Indeed, Hossa’s introduction to the Chicago news media proved to be a made-for-TV event complete with screaming young fans, a booming public-address announcer and plenty more airplay for the team’s unofficial anthem, written by The Fratellis.
The next question is whether Hossa and the Hawks will prove to be made for each other.
The Hawks sure hope so. They signed Hossa, 30, to a 12-year, $62.8 million deal to become the featured goal scorer on a team that already includes young stars Jonathan Toews, Patrick Kane and Patrick Sharp.
The Hawks also signed Kopecky, 27, to a two-year deal worth $1.2 million a season.
Like Hossa, Kopecky is a native Slovakian who played last season for Detroit and knocked the Hawks out of the playoffs.
“We’re just two regular guys coming to Chicago to have fun and win hockey games,” Hossa said.
Fans’ expectations for Hossa will be far from regular. He has scored at least 40 goals in three seasons and played in two Stanley Cup Finals, falling short with Pittsburgh in 2007-08 and with Detroit in 2008-09.
“The expectations are high, and I understand that,” said Hossa, who will wear No. 81. “Obviously, they’re expecting goals from me.”
The Hawks expect Hossa to be an upgrade over forward Martin Havlat, who was not re-signed after scoring 29 goals last season. Kopecky will replace Samuel Pahlsson as a physical, defense-minded forward whose game is especially suited for the playoffs.
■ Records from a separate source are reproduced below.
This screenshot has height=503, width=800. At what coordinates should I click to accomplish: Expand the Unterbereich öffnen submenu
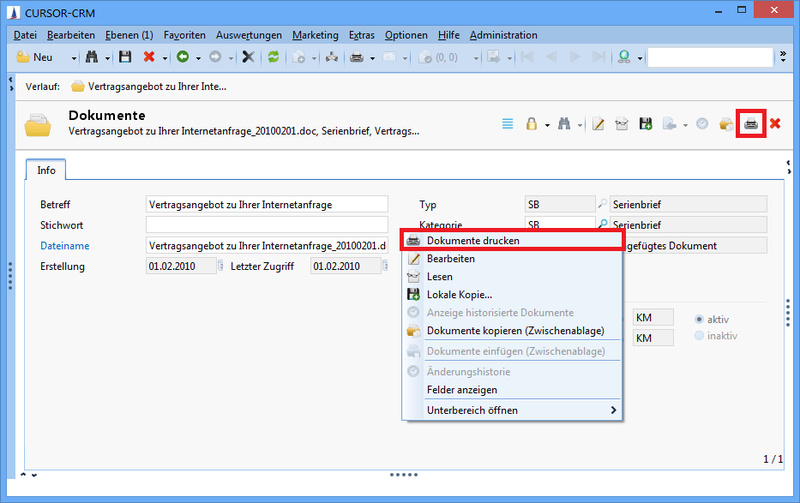(613, 410)
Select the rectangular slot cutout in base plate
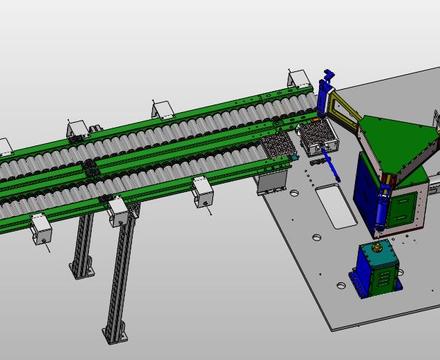The image size is (440, 360). point(336,206)
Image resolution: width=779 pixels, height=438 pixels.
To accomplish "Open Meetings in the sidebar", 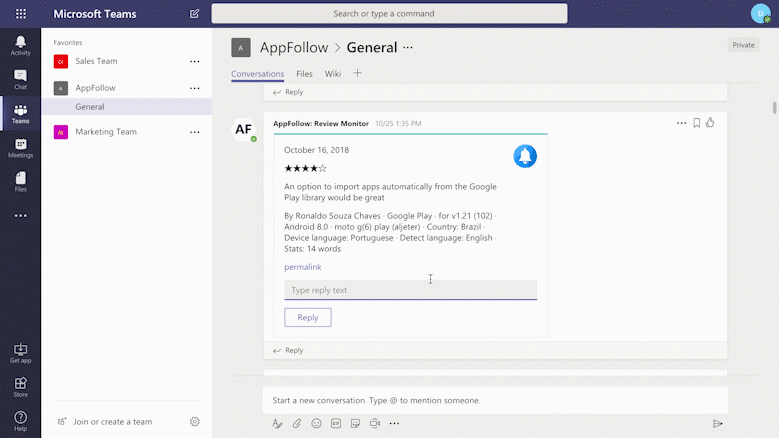I will tap(20, 149).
“We think with the addition of Marian and Tomas, they’re going to help put us over the edge,” said Stan Bowman, who was named general manager this week. “We like the way they complement our current players on the roster. We believe that we’re poised to make a run at the Stanley Cup.”
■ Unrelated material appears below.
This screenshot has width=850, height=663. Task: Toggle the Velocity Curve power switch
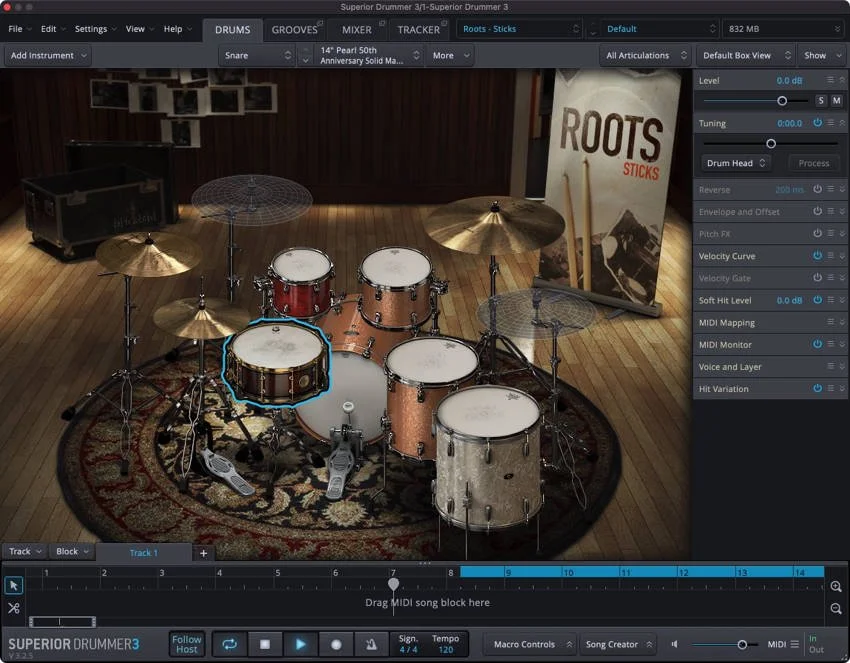point(818,256)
Hossa did not flinch as Bowman spoke about 3 feet away. Hossa passed on an opportunity to promise a Stanley Cup title for Chicago.
“We’re going to definitely try our best,” Hossa said. “That would be great to go to the Finals again, but it’s a long road. It’s going to be hard work, and we have to go step by step. I’m definitely looking forward to it. With this young team, with this talent, we’ve got a good chance.”
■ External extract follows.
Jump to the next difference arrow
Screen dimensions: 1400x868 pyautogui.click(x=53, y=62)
Hossa was equally cautious when asked whether he expected to fulfill his 12-year deal and play until age 42. Hossa’s front-loaded contract pays him $59.3 million in the first eight seasons and $3.5 million in the final four seasons.
“I would love to,” said Hossa, who joked that he had learned how to endure from 47-year-old former teammate Chris Chelios. “But it’s a hard game. You can get unlucky with injuries, and things can change rapidly. I’m hoping I can play as long as I can.”
Kopecky said Hossa’s even-keeled approach helped him to handle the pressure. The pair prevailed in its first Chicago pressure cooker – a nasty traffic jam from O’Hare International Airport to the United Center.
“I saw him last year in the playoffs, how he handled the pressure,” Kopecky said. “That’s something people don’t even imagine, what kind of pressure it was. He handled it unbelievably. He was so calm.”